Dual-phase steel shows a strong connection between its microstructure and its mechanical properties. This structure–property correlation is caused by the composition of the microstructure of a soft ferritic matrix with embedded hard martensite areas, leading to a simultaneous increase in strength and ductility. As a result, dual-phase steels are widely used especially for strength-relevant and energy-absorbing sheet metal structures. However, their use as heavy plate steel is also desirable. Therefore, a better understanding of the structure–property correlation is of great interest. Microstructure-based simulation is essential for a realistic simulation of the mechanical properties of dual-phase steel. This paper describes the entire process route of such a simulation, from the extraction of the microstructure by 3D tomography and the determination of the properties of the individual phases by nanoindentation, to the implementation of a simulation model and its validation by experiments. In addition to simulations based on real microstructures, simulations based on virtual microstructures are also of great importance. Thus, a model for the generation of virtual microstructures is presented, allowing for the same statistical properties as real microstructures. With the help of these structures and the aforementioned simulation model, it is then possible to predict the mechanical properties of a dual-phase steel, whose three-dimensional (3D) microstructure is not yet known with high accuracy. This will enable future investigations of new dual-phase steel microstructures within a virtual laboratory even before their production.
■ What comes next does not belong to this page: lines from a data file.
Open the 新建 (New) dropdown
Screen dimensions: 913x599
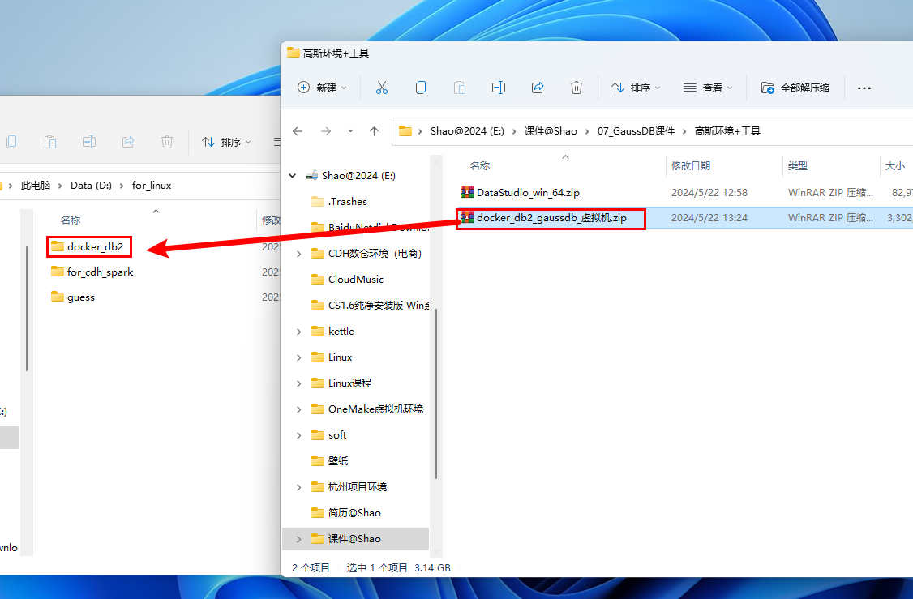pyautogui.click(x=322, y=88)
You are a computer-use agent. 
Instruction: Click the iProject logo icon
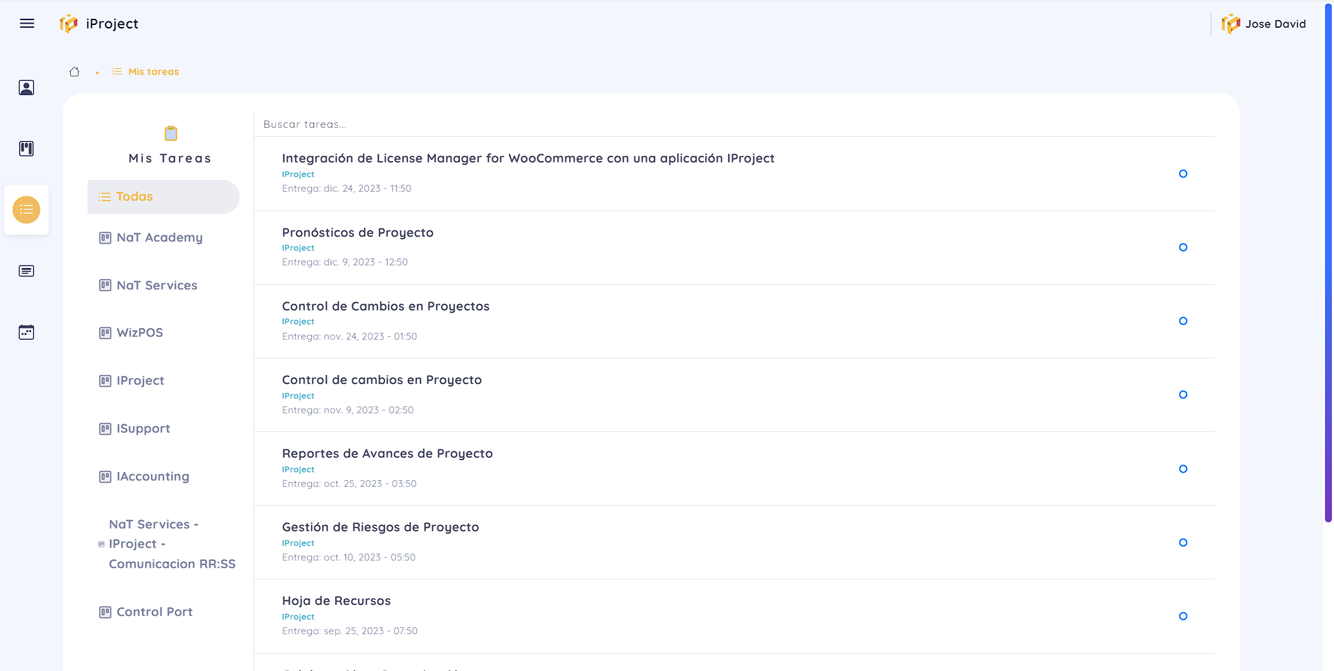click(x=69, y=24)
双相钢在其微观结构和机械性能之间显示出很强的联系。这种结构-特性的相关性是由具有嵌入的硬马氏体区域的软铁素体基体的微观结构组成所致，从而导致强度和延性同时增加。结果，双相钢被广​​泛使用，特别是用于强度相关和吸能的金属薄板结构。但是，也希望将它们用作厚钢板。因此，对结构与属性之间的相关性的更好理解引起了极大的兴趣。基于微观结构的模拟对于实际模拟双相钢的力学性能至关重要。本文介绍了这种模拟的整个过程，从通过3D层析成像提取微观结构和通过纳米压痕确定单个相的性质，到实现仿真模型并通过实验进行验证。除了基于真实微观结构的模拟之外，基于虚拟微观结构的模拟也非常重要。因此，提出了用于生成虚拟微结构的模型，该模型允许与真实微结构相同的统计特性。借助于这些结构和前述的仿真模型，然后可以高精度地预测其三维（3D）微观结构的双相钢的机械性能。